È STATO BATTUTO all’asta per 432 mila dollari, 43 volte la stima di partenza. Il ritratto di Edmond de Belamy, prodotto di un algoritmo, ha fruttato oltre il doppio degli incassi di una stampa di Andy Warhol e un bronzo di Roy Lichtenstein messi insieme, battuti lo stesso giorno da Christie’s a New York. Anonimo il compratore, che ha rilanciato per telefono (contendendosi il quadro con un collezionista che chiamava dalla Francia e un altro in sala), facendo entrare ufficialmente l’intelligenza artificiale nell’Olimpo dei grandi maestri, con tanto di mercato internazionale pronto ad accoglierla.
Ritratto di Edmond de Belamy, un opera d’arte realizzata da un intelligenza artificiale e venduta a 432mila dollari
Prova ne è il risultato della straordinaria vendita: la prima opera d’arte concepita da un algoritmo, partita da una stima tra i 7 e i 10mila dollari, ha sbancato.
LINEAMENTI confusi e profili sfumati, la stampa su tela impreziosita da cornice dorata, ricorda un quadro del tardo Rinascimento, con richiami agli olandesi del Secolo d’Oro. Si tratta invece del risultato di un incrocio di informazioni su 15mila opere spalmate in un arco temporale di sette secoli (dal XIV al XX), inserite dal collettivo francese Obvious – uno studente di intelligenza artificiale e due laureati in finanza –, trasformate in immagini dalla fantasia di un computer. I tre venticinquenni amici di infanzia, nessuno dei quali con esperienze artistiche alle spalle, hanno archiviato i dati per generare l’algoritmo matematico.

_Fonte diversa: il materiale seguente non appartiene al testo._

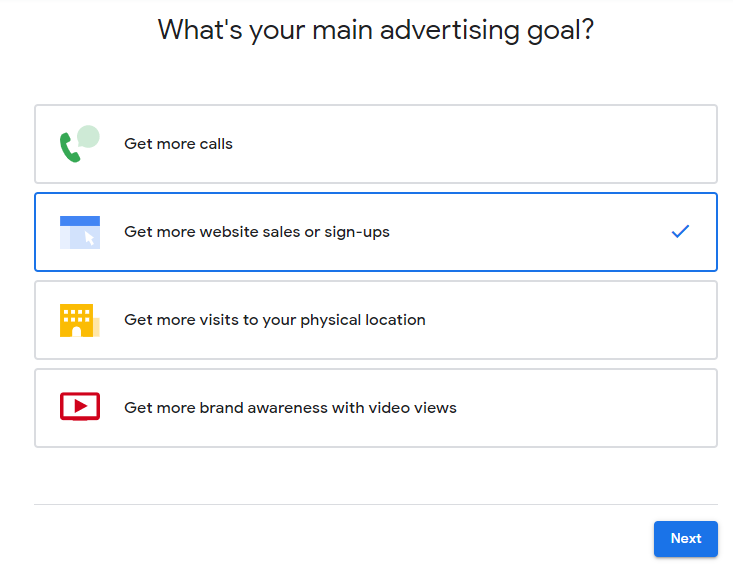Click the cursor arrow in website icon
This screenshot has width=733, height=566.
tap(89, 238)
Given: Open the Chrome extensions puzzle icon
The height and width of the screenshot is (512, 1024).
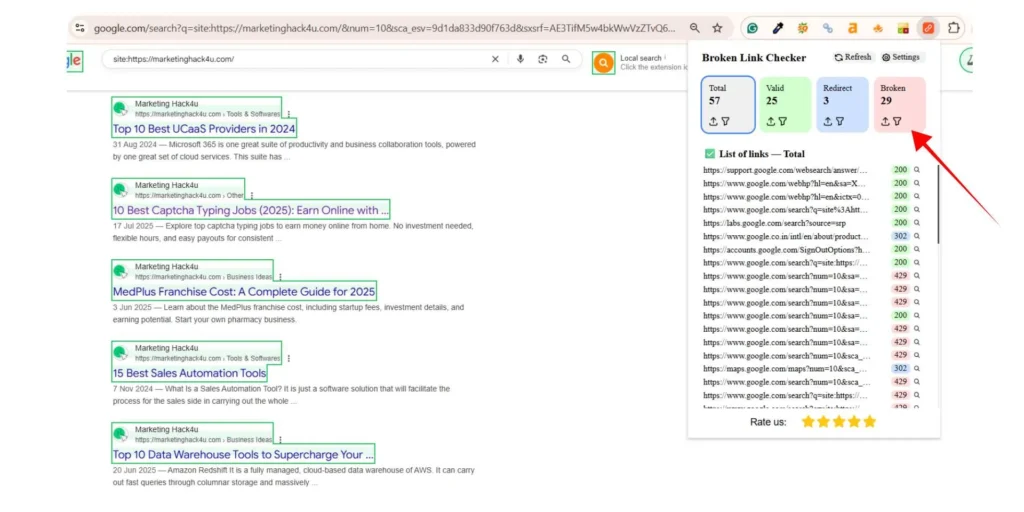Looking at the screenshot, I should pyautogui.click(x=954, y=28).
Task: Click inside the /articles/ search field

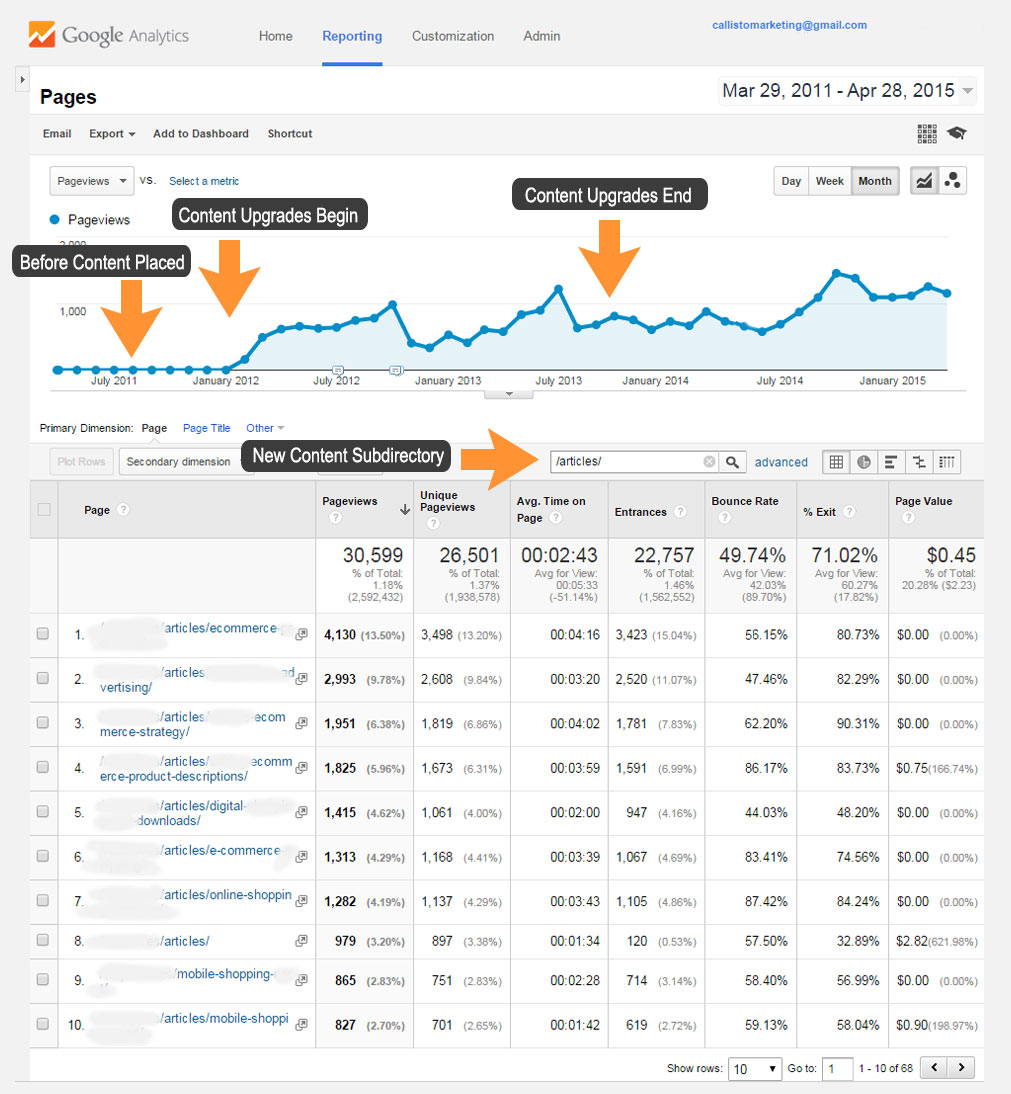Action: pos(625,462)
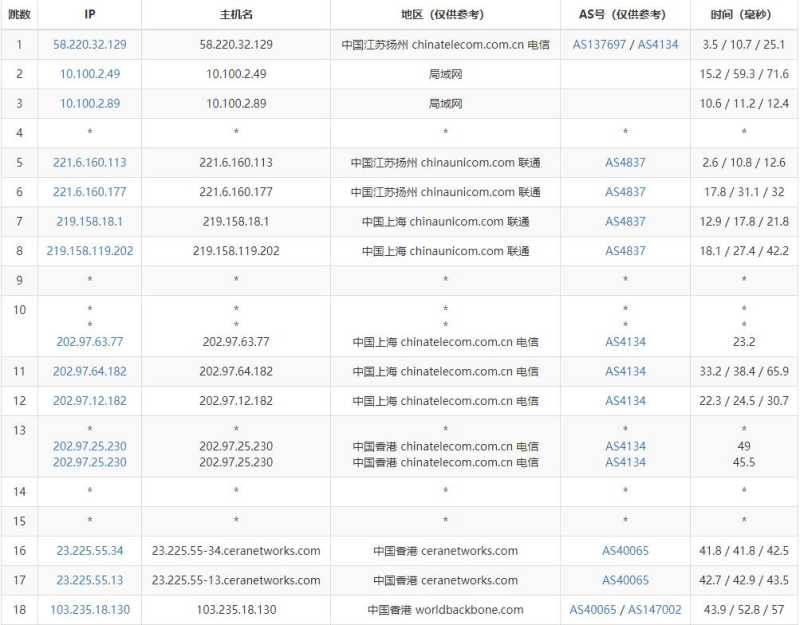Click the 10.100.2.49 address link
Viewport: 800px width, 625px height.
[90, 73]
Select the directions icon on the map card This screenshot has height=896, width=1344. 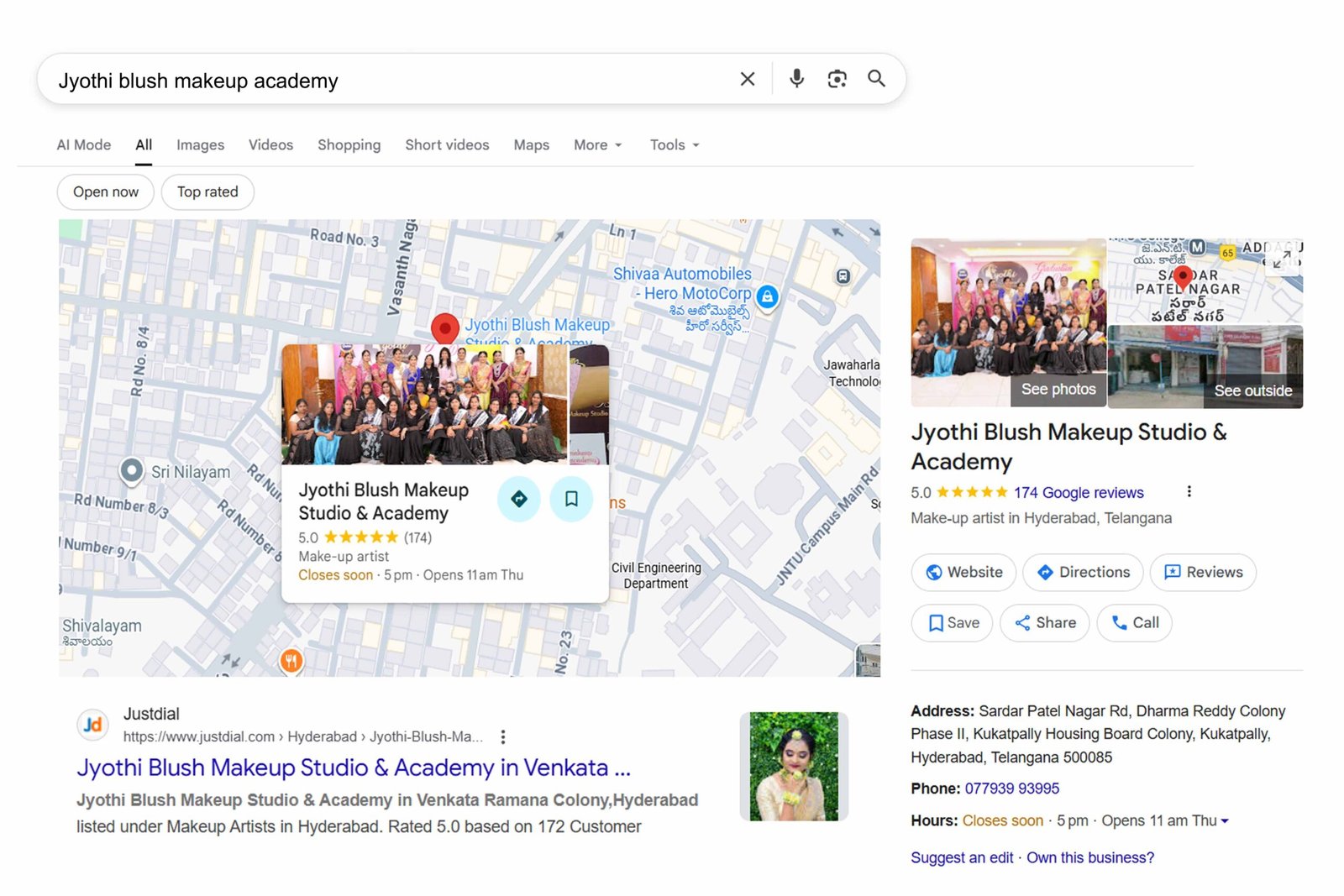[x=519, y=499]
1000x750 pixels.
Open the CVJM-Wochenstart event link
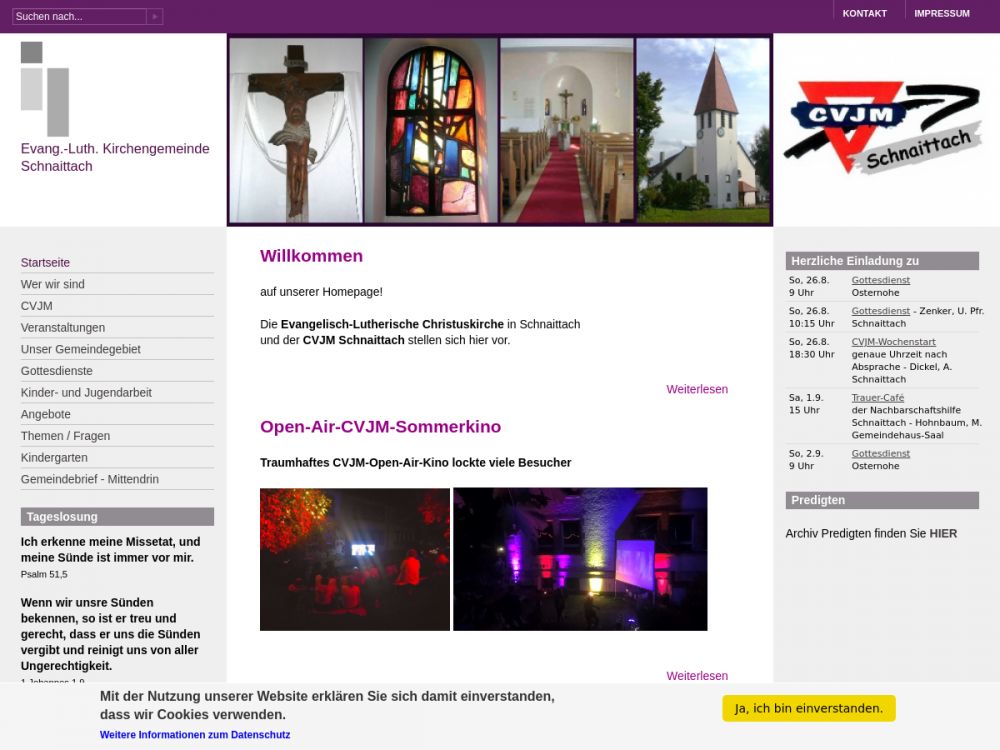(x=893, y=342)
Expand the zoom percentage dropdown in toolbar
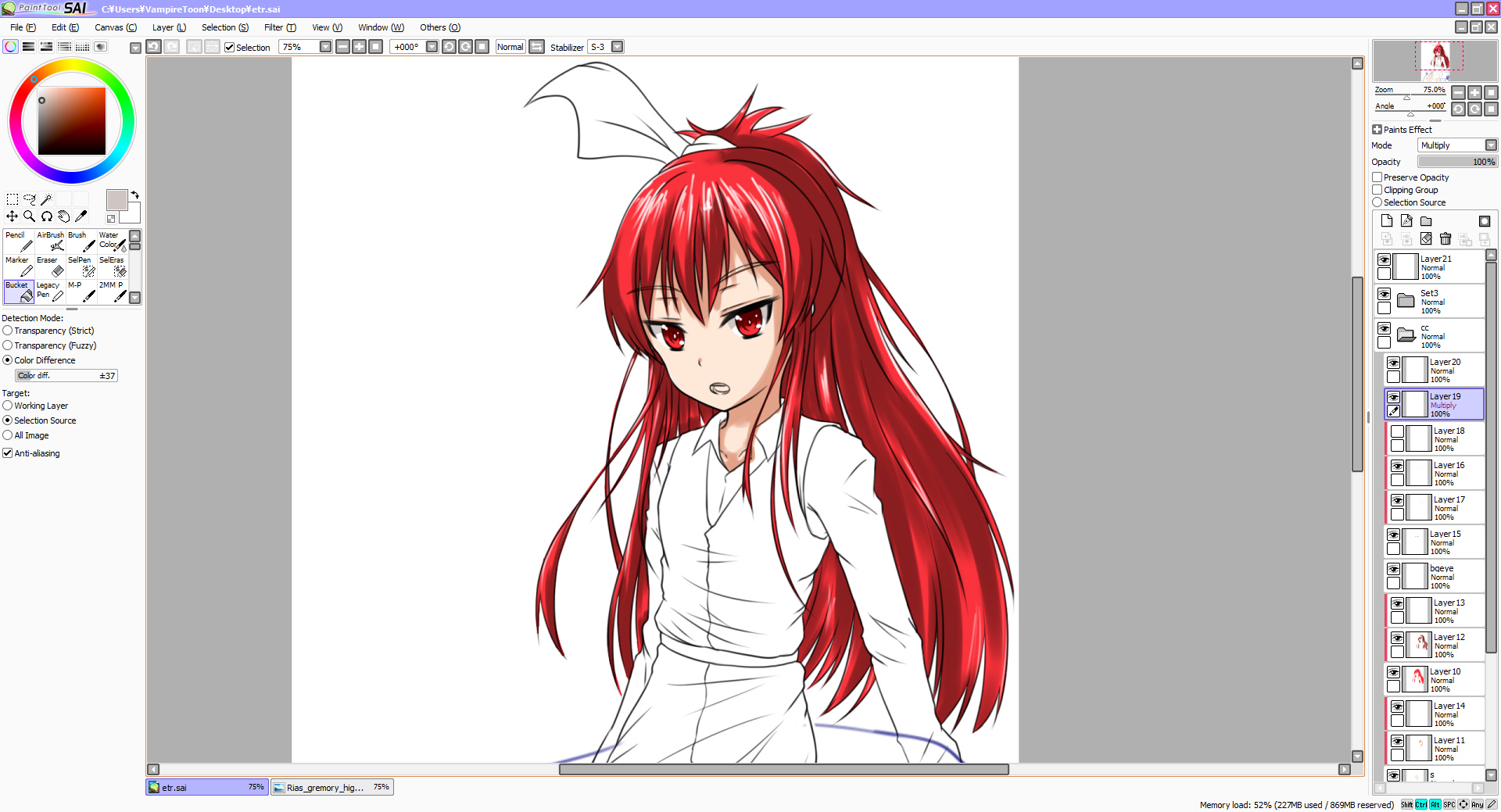The height and width of the screenshot is (812, 1501). click(325, 47)
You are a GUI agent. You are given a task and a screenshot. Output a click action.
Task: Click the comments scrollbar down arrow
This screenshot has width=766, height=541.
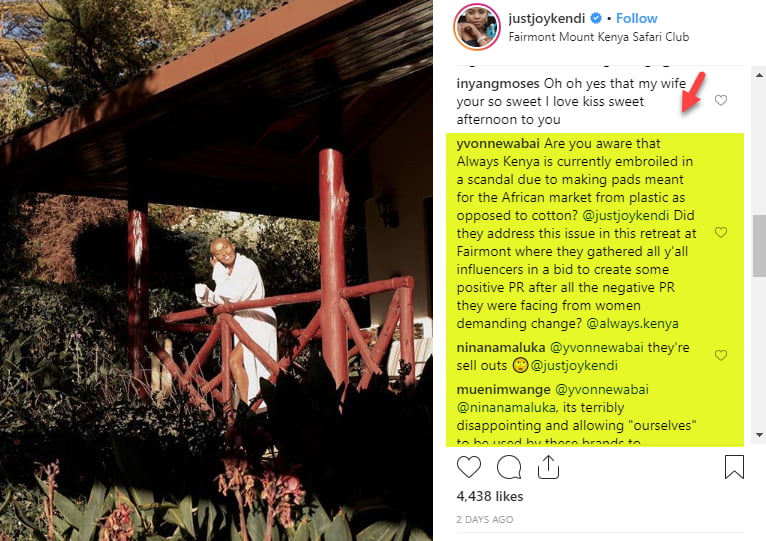[758, 435]
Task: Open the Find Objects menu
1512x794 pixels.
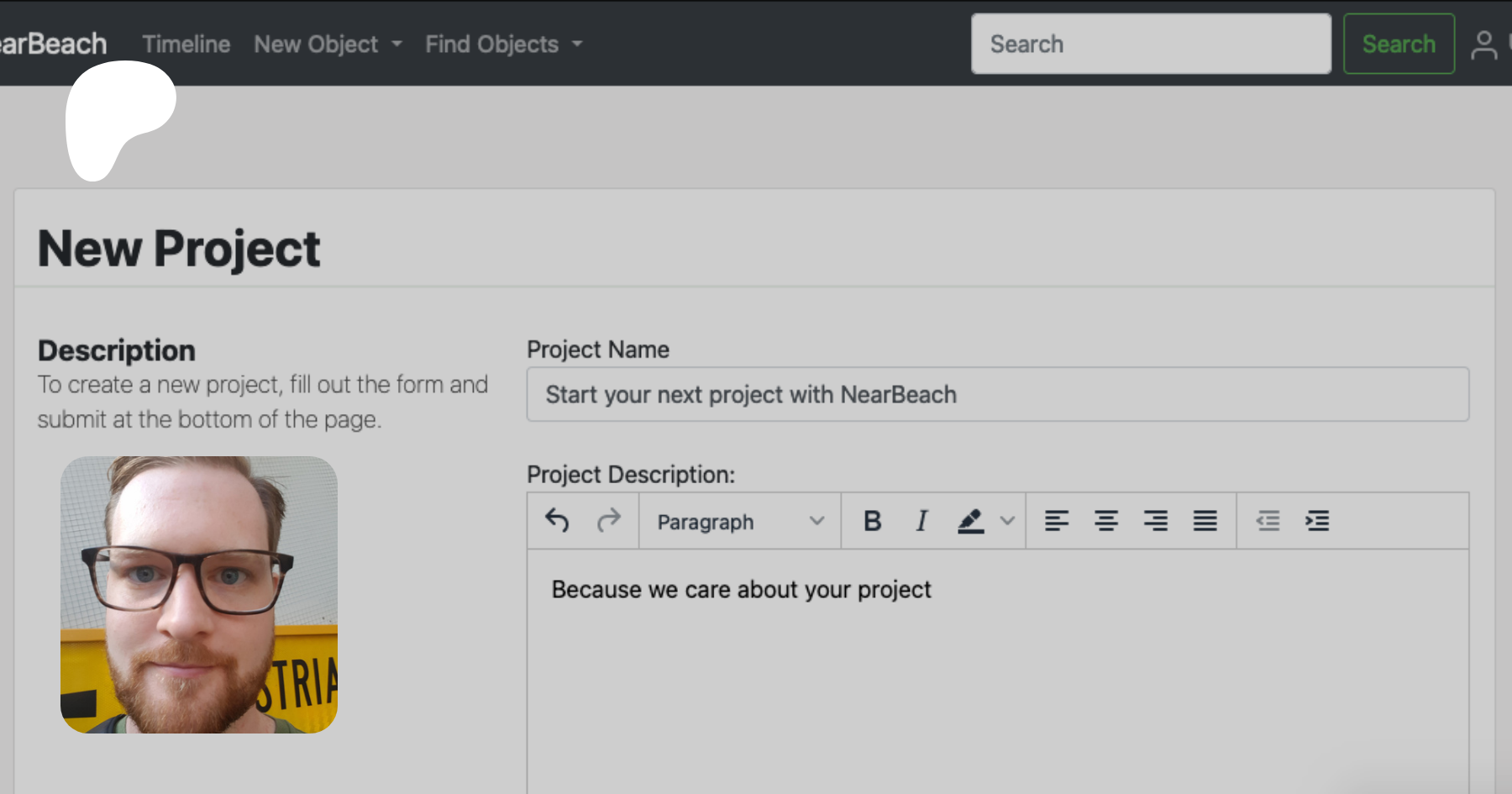Action: click(x=503, y=45)
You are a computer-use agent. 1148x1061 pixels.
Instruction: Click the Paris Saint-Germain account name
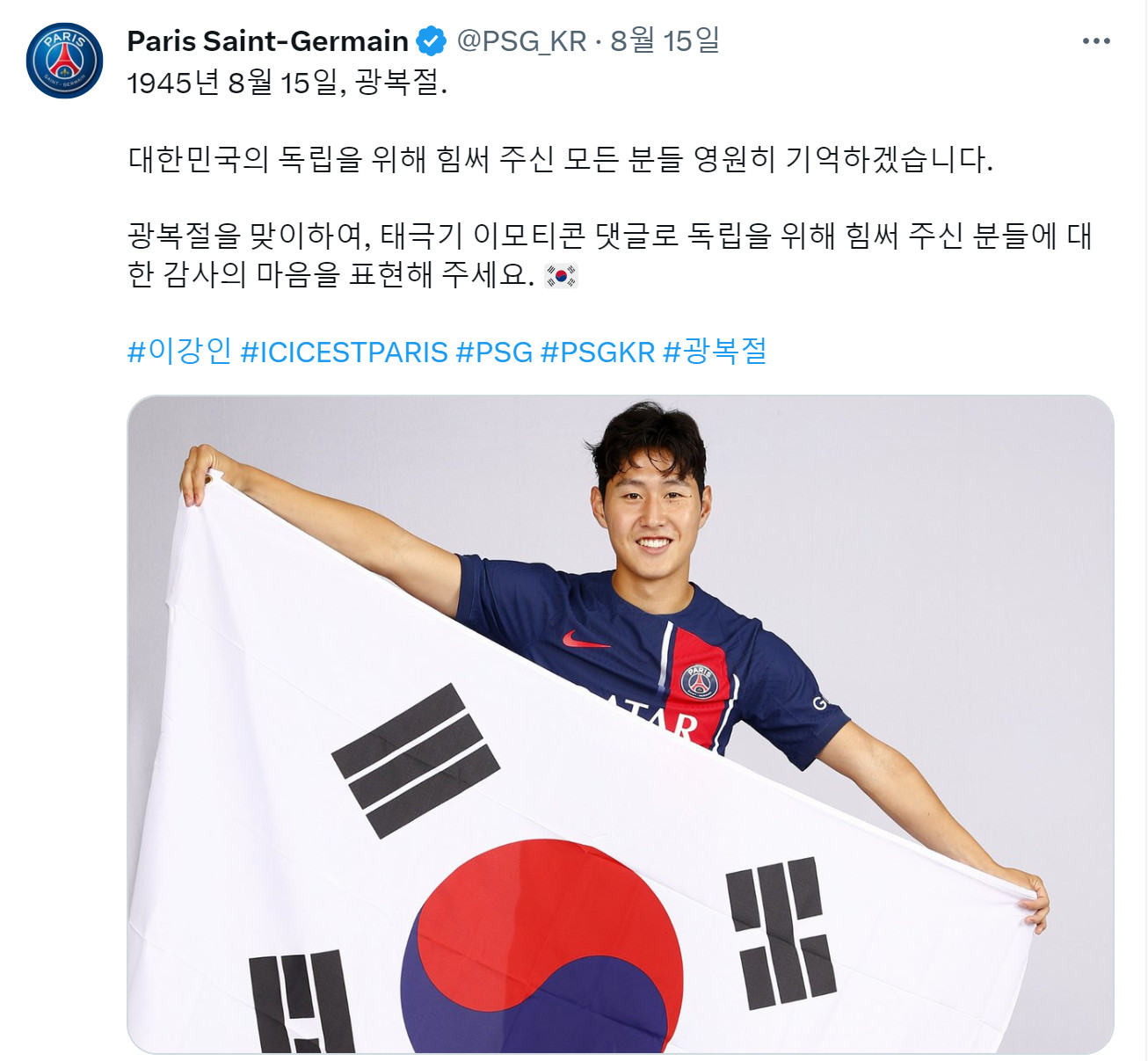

Lui, a sua volta, ha creato un gruppo di 11 ritratti di un’immaginaria famiglia, compreso quello di Edmond de Belamy messo all’asta accanto a lavori di Andy Warhol, Keith Haring, Marc Chagall, Picasso. E chissà se questi geni assoluti si sarebbero mai immaginati di avere come rivale un’intelligenza sì, ma… artificiale.
Si tratta di qualcosa di assolutamente sorprendente ma che, allo stesso tempo è estremamente inquietante, una macchina che crea dal nulla un opera d’arte può effettivamente spaventare, ma, vanno fatte alcune precisazioni sull’effettiva capacità di questa macchina di creare.
La macchina non è cosciente e non è dotata di spirito di iniziativa, non ha deciso autonomamente di realizzare un ritratto per esprimere un qualcosa, ha realizzato un ritratto perché in fase di test, per verificare fino a che punto questa macchina, in tre mesi di studio, fosse riuscita a padroneggiare le tecniche degli artisti esaminati, e il risultato di questa verifica, di questo comando dato dall’uomo, è stato questo ritratto.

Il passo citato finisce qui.